Start of Records for the task

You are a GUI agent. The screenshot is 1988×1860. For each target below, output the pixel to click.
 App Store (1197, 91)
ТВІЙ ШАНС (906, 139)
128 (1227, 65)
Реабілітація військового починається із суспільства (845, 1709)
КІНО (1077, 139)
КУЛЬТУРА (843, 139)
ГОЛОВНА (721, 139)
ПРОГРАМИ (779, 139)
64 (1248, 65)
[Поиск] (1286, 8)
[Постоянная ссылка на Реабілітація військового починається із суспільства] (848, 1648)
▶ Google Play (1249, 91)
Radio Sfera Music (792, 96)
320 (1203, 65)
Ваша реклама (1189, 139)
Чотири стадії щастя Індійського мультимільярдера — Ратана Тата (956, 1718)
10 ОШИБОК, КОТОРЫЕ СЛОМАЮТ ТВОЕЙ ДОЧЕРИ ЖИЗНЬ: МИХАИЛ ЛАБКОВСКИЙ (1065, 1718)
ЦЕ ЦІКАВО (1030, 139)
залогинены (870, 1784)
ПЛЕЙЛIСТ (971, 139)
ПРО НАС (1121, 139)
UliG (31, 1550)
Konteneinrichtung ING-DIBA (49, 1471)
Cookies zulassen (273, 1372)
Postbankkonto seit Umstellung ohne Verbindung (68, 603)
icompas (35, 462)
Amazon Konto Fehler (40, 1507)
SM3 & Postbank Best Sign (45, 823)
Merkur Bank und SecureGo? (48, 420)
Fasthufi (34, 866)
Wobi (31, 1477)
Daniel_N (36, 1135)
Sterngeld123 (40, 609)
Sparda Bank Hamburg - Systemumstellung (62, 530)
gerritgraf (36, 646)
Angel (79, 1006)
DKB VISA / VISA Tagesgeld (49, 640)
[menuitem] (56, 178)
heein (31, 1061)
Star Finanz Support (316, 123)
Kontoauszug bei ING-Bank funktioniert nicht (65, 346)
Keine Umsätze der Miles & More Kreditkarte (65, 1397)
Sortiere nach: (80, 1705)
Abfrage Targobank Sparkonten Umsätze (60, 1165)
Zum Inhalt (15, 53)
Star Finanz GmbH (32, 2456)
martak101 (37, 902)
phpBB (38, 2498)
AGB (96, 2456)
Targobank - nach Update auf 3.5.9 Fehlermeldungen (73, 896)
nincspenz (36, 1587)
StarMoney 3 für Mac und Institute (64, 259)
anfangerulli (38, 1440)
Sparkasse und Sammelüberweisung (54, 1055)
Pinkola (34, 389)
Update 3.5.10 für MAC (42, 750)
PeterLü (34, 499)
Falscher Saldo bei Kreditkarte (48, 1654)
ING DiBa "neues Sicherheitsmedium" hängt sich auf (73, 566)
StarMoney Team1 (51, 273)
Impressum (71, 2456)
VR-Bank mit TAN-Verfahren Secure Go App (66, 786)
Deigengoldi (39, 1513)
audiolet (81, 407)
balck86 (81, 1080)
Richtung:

End of Records for the task

### [The task]
Reading through the preceding records, tally each line that holds the word "Umsätze" and give the tally by itself.

### [Response to this exercise]
2